In wine packaging, this means having the courage to move beyond established solutions and explore new expressive languages, working with materials, surfaces and details to create objects that speak not only to the market but also to people’s sensibilities. “Being a little strange, sometimes, is a value” the designer observed. “You must have the courage to break the rules and step outside the ordinary, because that’s where the most interesting ideas can emerge”.

Materials, embellishments and the value of detail

It is precisely in materials that this vision takes concrete form. Papers, surfaces and special finishing processes become design tools capable of influencing product perception and reinforcing value. To explain the role of embellishments in packaging, Alessandro Carnevale, Brand Ambassador of Luxoro, used a musical metaphor: “in a memorable song it is often a small detail that stays in your memory. The same happens in packaging: it’s that particular element that catches the eye on the shelf and makes the product recognizable”. Technologies such as hot stamping, foils and microtextures now allow designers to work on these details with great precision.

Marco Gelain, International Business Development at Avery Dennison, instead illustrated some of the most interesting developments in the field of self-adhesive materials, from sensory papers to solutions designed to improve label resistance in critical conditions.

All4Labels

Sustainability, innovation and smart labels

Another central topic was sustainability. Silvia D’Alesio, Politecnico di Milano, offered an overview of the regulatory and design challenges related to circular packaging, with particular reference to the new European regulation on packaging. In this context, the label plays an increasingly key role, as it must reconcile regulatory requirements, communication and sustainability.
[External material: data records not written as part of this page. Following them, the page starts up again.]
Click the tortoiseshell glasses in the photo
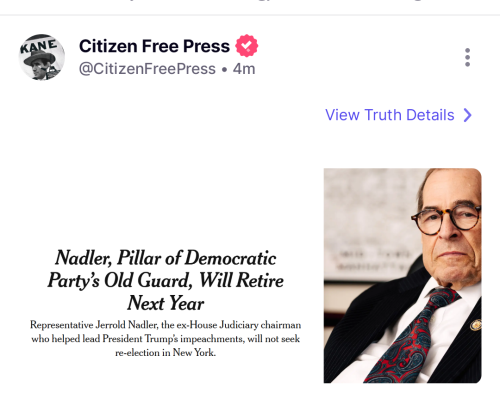 [x=447, y=219]
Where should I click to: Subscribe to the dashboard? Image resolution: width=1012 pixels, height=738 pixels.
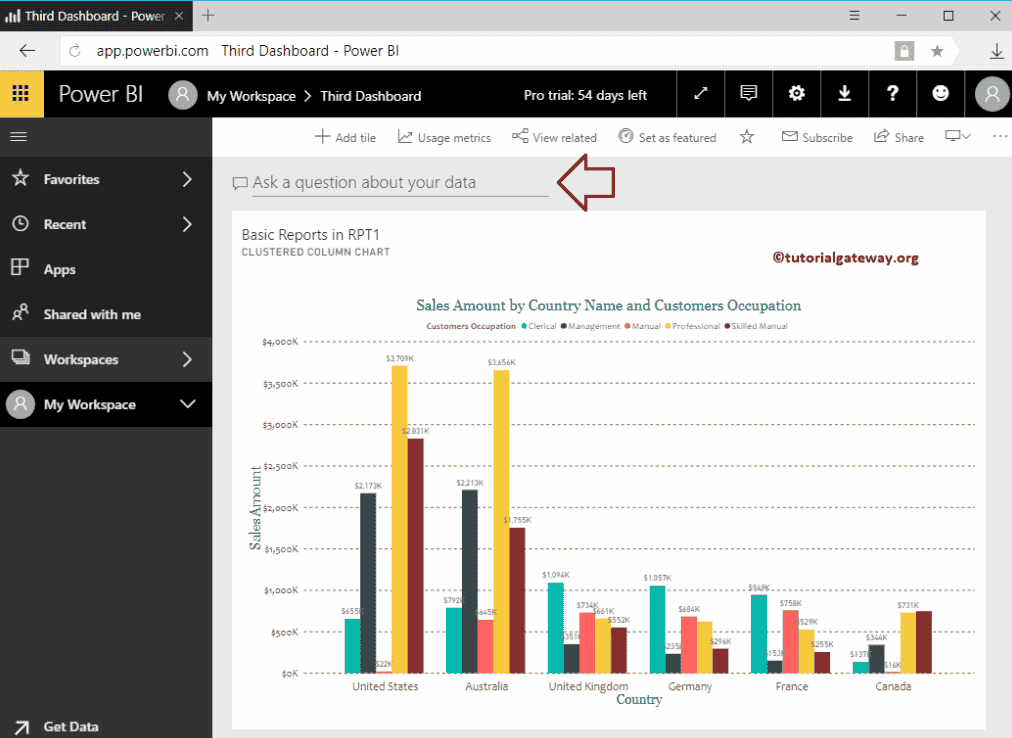816,137
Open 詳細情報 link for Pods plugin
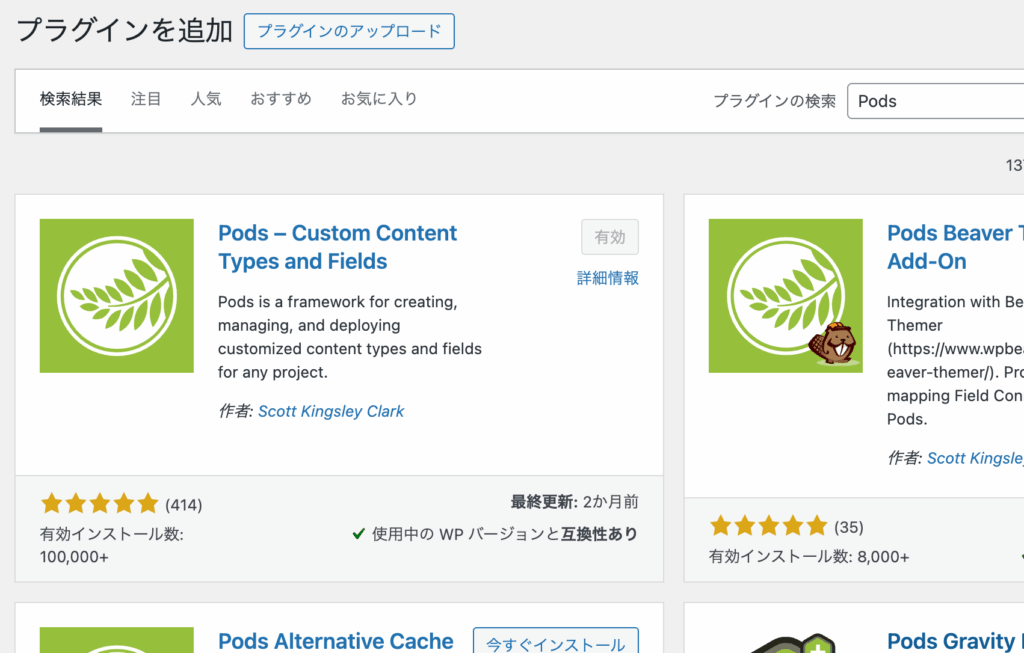The image size is (1024, 653). coord(608,278)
Matteo Dosso Project Artworks & Innovation Manager then presented some of the innovations developed by All4Labels, illustrating the technological solutions the group is investing to make packaging increasingly efficient and sustainable. Among these are StarDirect and StarShine, technologies designed to reduce material usage and optimize production processes while offering new creative possibilities in label design.

Simone Lombardo presented the solutions developed by Integritag, a company part of All4Labels group, specialized in smart labels. Technologies such as RFID and NFC make it possible to integrate security, traceability and digital content directly into the label.

If there is one element that this day clearly highlighted, it is how packaging in the wine & spirits sector has become a meeting ground for different areas of expertise. A field where strategy, product culture and industrial innovation increasingly intersect. The value of All4Labels roadshow lies precisely in this: creating opportunities for dialogue between worlds that often work in parallel and transforming that dialogue into new design ideas.

The next stop will be in Santiago, Chile, where the group operates one of its sites. Another step in a journey that does not simply describe the world of wine packaging but anticipates its future evolution.